Some PA providers offer software that facilitates electronic prior authorization submissions, allowing speedier submission process and reducing manual efforts, which can be prone to error. The software ensures cases are routed to the appropriate benefits manager or payer in the format they accept. Some incorporate insurance specific criteria to improve success rates. The software typically also facilitates tracking of all prior authorizations, while some provide real-time notifications on each case. Using PA software allows diagnostic providers to streamline their workflows, reduce the number of denials, and expedite the PA decisions so that patients gain access to the important diagnostic information they and their physicians require.
There are PA organizations that are solely service-oriented. Diagnostic providers that are interested in outsourcing their PA process may want to consider these types of companies. Although automating as much of the prior authorization process as possible should be the goal for diagnostic providers, we know that sometimes human intervention is required. These service-only organizations may be able to help.
Alternatively, some organizations offer a combined technology and services type model. These types of PA companies have both specialized software and also have a team of specialists for those PAs where human intervention is needed. The integration of technology and prior authorization specialists can provide laboratories and other diagnostic services providers complete coverage of their prior authorization workflow from determination, initiation, verification, and follow-up of each authorization.

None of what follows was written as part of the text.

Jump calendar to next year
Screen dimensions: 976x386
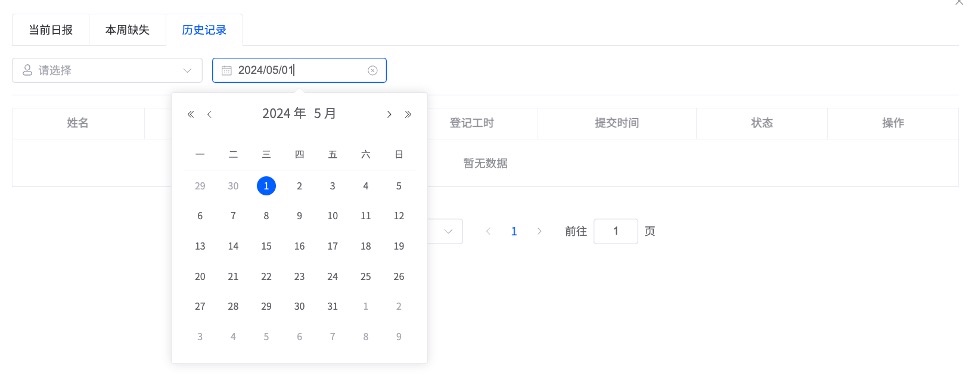pyautogui.click(x=408, y=114)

PA software is becoming more sophisticated. With AI-driven technology, in particular, treatment plans can be assessed for individual payer PA requirements, submitted electronically, and monitored for approval or follow-up automatically. Approvals can then be routed to the scheduling department in real-time and the PA can be still be processed without interfering with team workflow if it’s determined that follow-up or exception handling is required.

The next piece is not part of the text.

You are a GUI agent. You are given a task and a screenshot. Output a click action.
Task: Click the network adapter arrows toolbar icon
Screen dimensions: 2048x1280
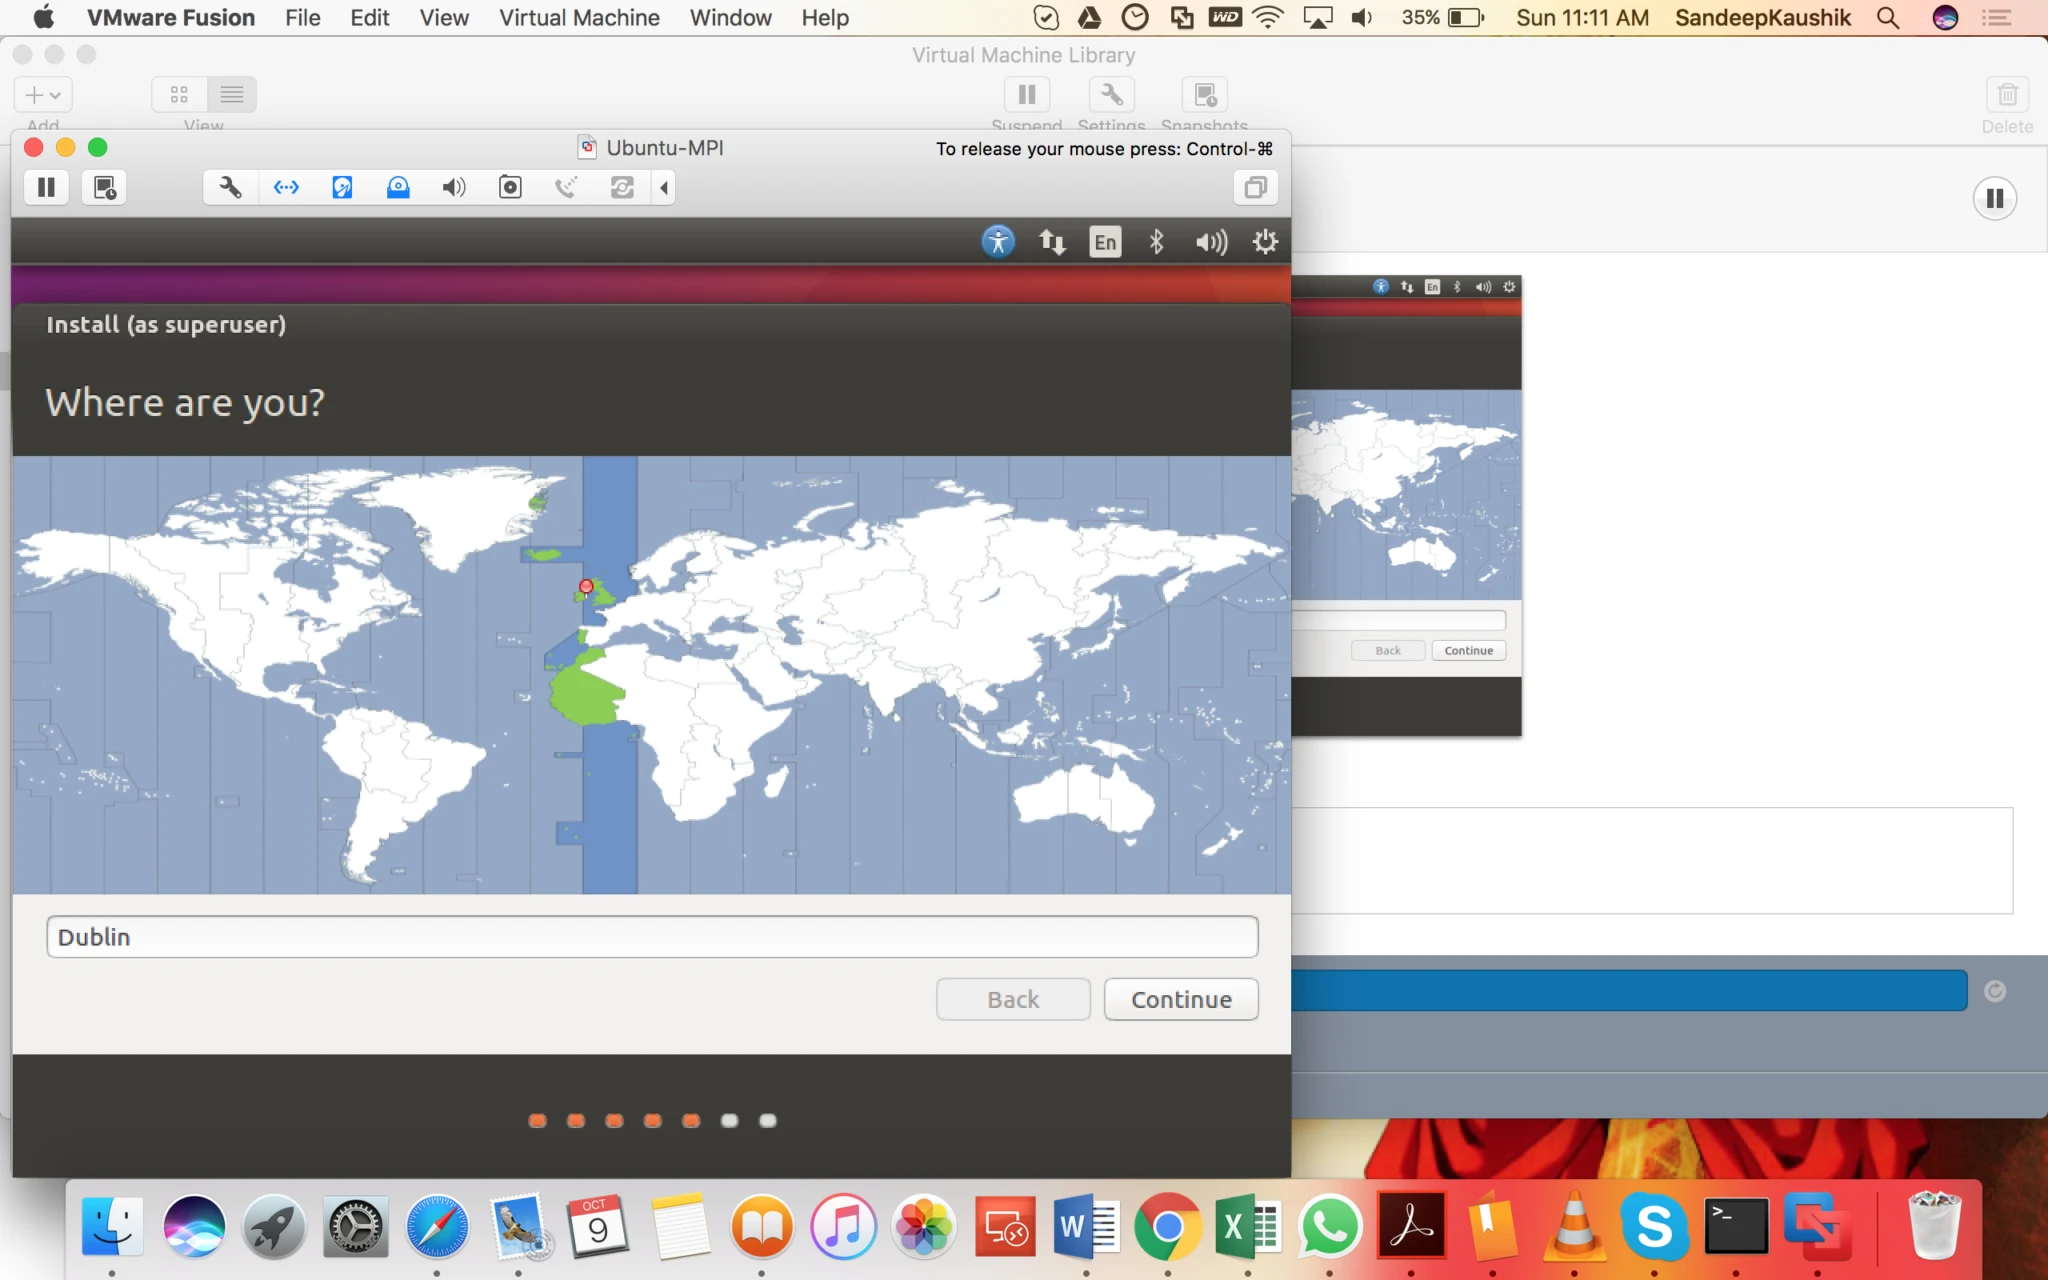click(286, 187)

Enhancing existing RCM technology and processes through these kinds of partnerships allows diagnostic billing teams to track prior authorizations in real-time, reducing the turnaround time in providing decisions to both physicians and patients. By bringing these capabilities together, diagnostic service providers will also increase revenue by reducing prior authorization-related denials.
Diagnostic providers may choose to work with one or several PA partners. How is that decision made? It depends on multiple factors, including:
- Procedure/test menu
- Payer mix
- Existing RCM technology capabilities and interoperability.
- Willingness to automate
- Services options
Together, these PA companies reduce the administrative burden, cost, and complexity associated with prior authorizations. Diagnostic companies now have multiple options to secure and manage prior authorizations for proprietary, esoteric, and toxicology testing and remote patient monitoring. Making use of these solutions can improve workflow, expedite payments, and maximize reimbursements. Diagnostic providers can leverage and benefit from enhanced revenue cycle management automation, including frontend payer and CPT code-specific workflow configuration, backend exception processing, and automated appeals workflows.

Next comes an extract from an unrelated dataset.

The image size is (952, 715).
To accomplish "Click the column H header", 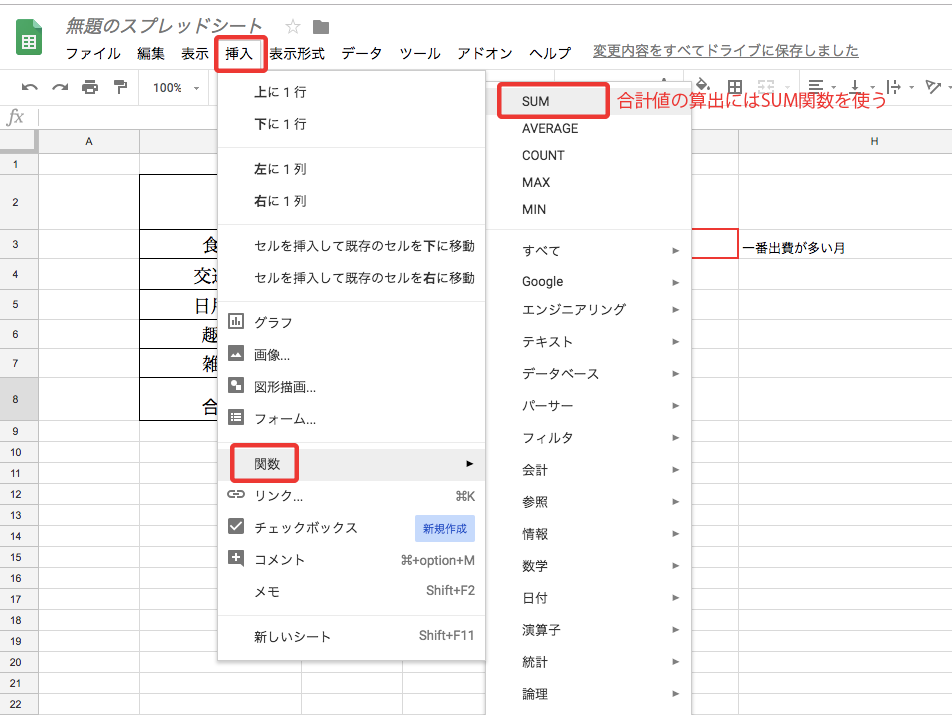I will pos(873,142).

Laboratories, hospital outreach programs, and molecular diagnostic providers (among others) can facilitate patient access and improve their bottom lines through reduced costs and improved revenue capture with today’s advancements in technology. When weighing the benefits of these technological advancements, consider that the financial savings recognized by applying automated and AI-driven software solutions far outweigh the cost for acquisition and implementation — both in terms of labor required and captured revenue. Equally important are the additional time and resources providers can spend providing patient care.